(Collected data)
Content starts

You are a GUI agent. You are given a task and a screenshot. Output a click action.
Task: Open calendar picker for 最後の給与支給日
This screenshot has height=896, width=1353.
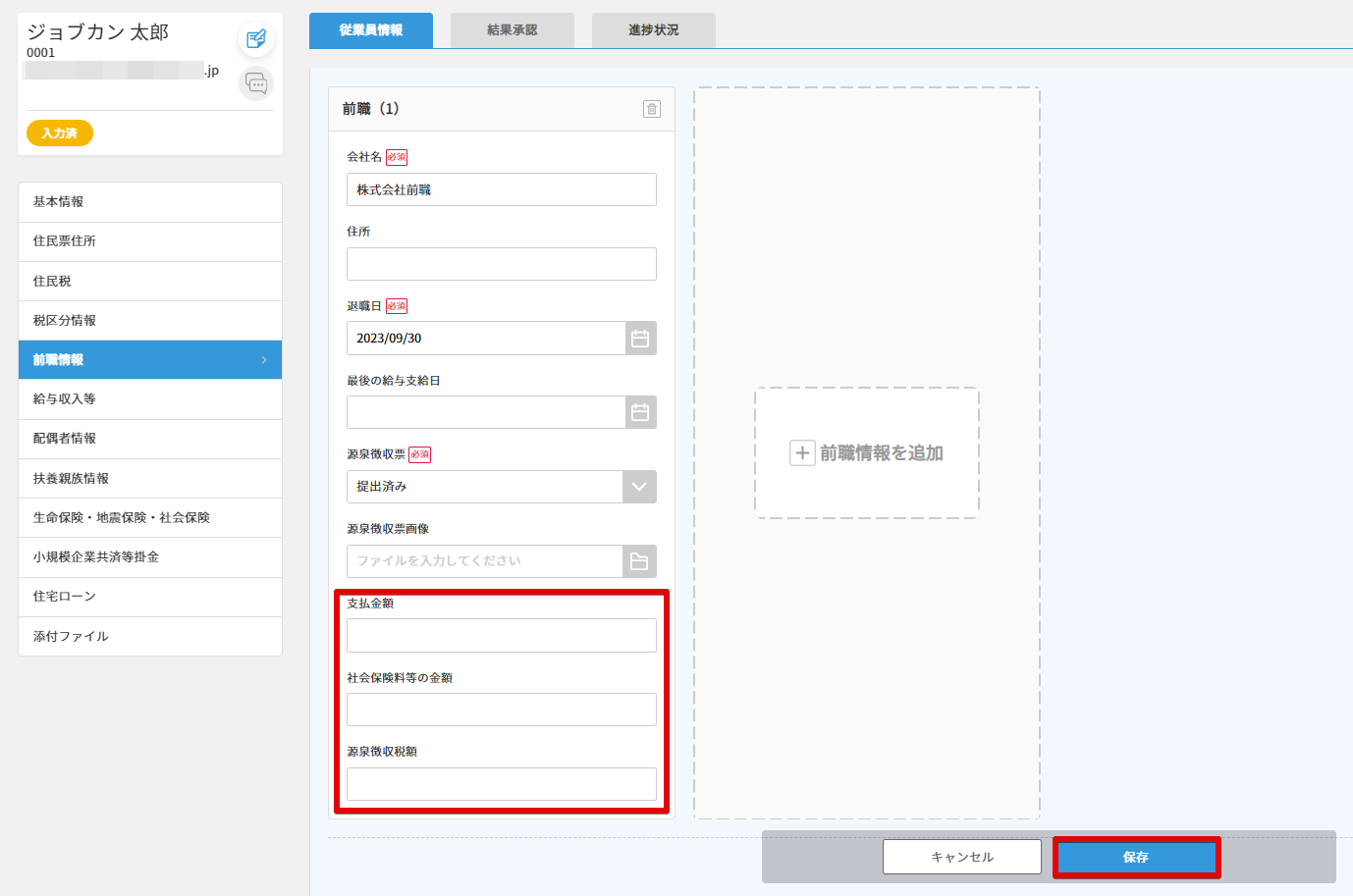point(640,413)
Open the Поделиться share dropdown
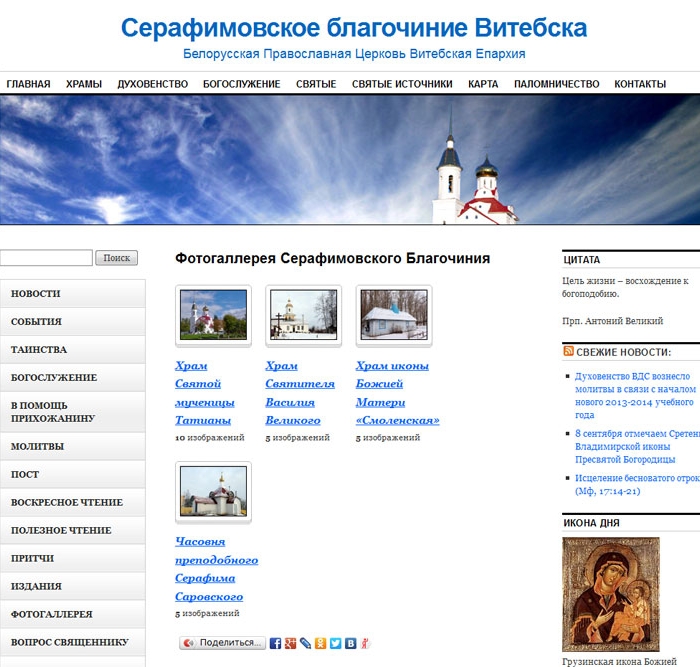The height and width of the screenshot is (667, 700). coord(223,643)
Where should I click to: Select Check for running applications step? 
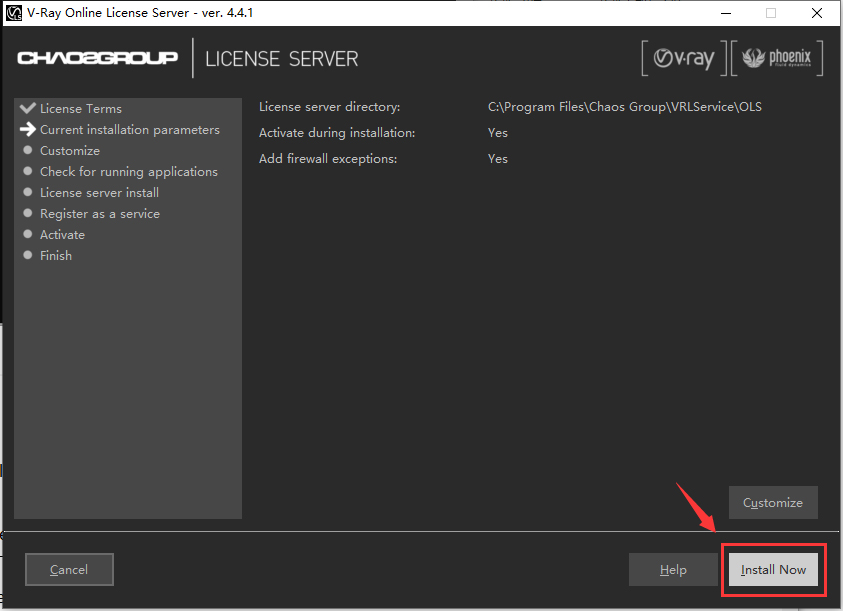[128, 172]
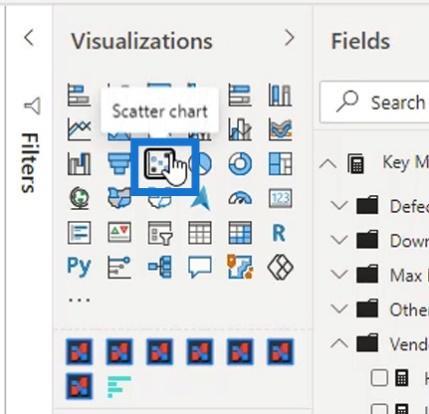
Task: Select the Matrix visual icon
Action: coord(240,233)
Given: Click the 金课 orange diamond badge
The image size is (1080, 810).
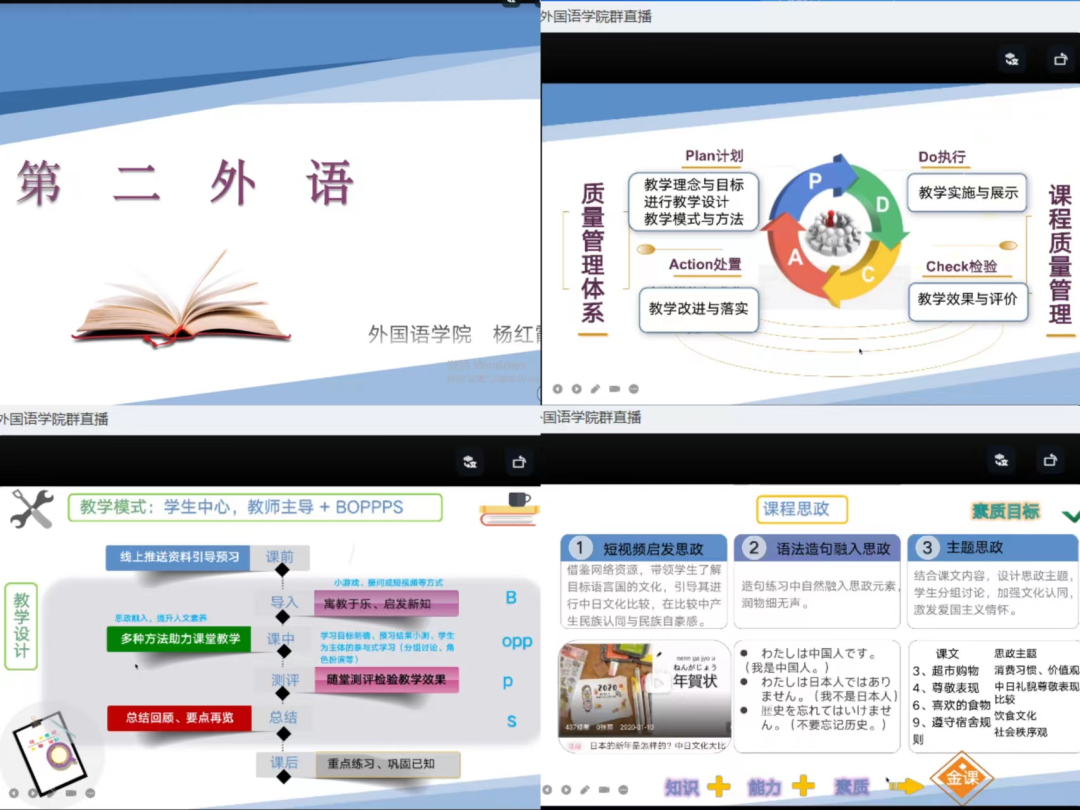Looking at the screenshot, I should pyautogui.click(x=960, y=778).
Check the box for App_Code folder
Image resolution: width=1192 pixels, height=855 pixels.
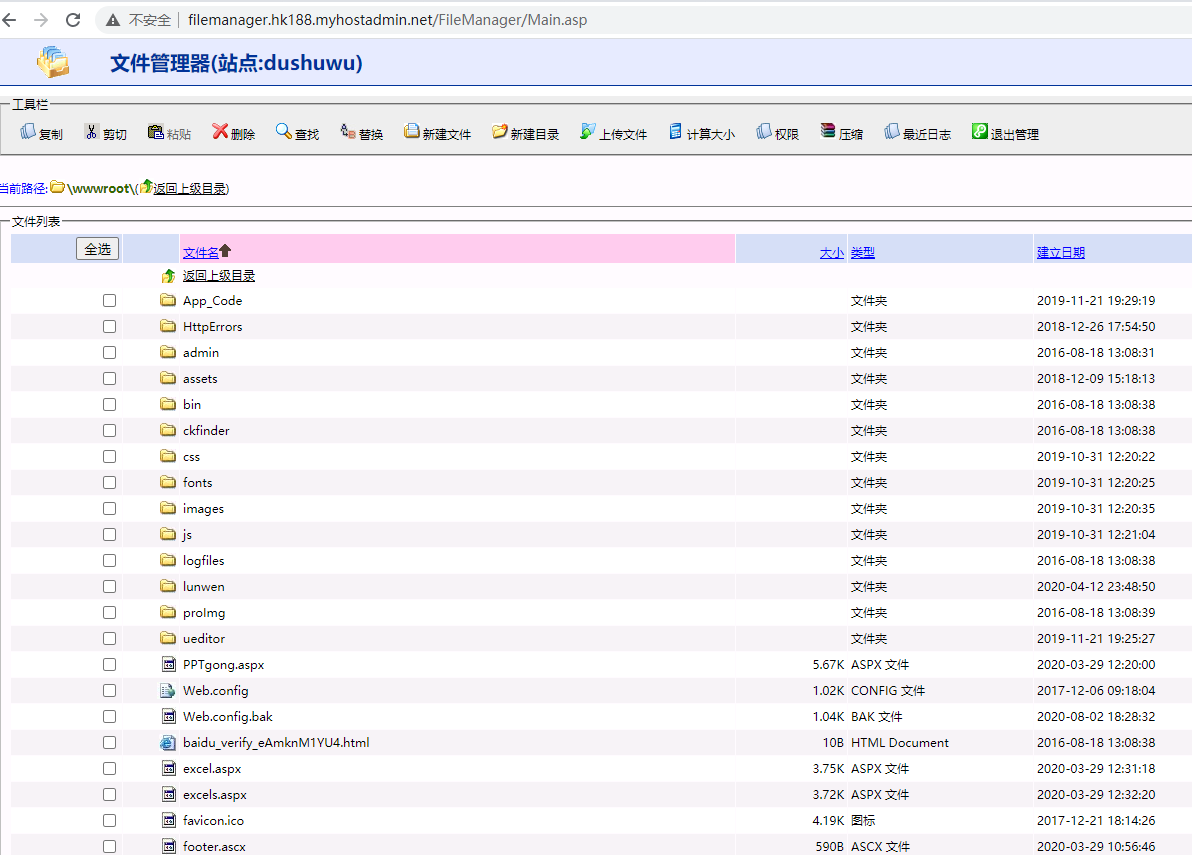[109, 301]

Content ends

▶ **PROMPT**
Repeat the records above verbatim, with no pictures in the result.

▶ **RESULT**
You are a GUI agent. You are given a task and a screenshot. Output a click action.
Task: Open calendar picker for 最後の給与支給日
This screenshot has height=896, width=1353.
point(640,413)
Open the Поделиться share dropdown
The height and width of the screenshot is (667, 700). coord(223,643)
Where should I click to: Select Check for running applications step? 
[128, 172]
Task: Select the Matrix visual icon
Action: coord(240,233)
Given: Click the 金课 orange diamond badge
The image size is (1080, 810).
Looking at the screenshot, I should pyautogui.click(x=960, y=778).
Check the box for App_Code folder
Image resolution: width=1192 pixels, height=855 pixels.
[109, 301]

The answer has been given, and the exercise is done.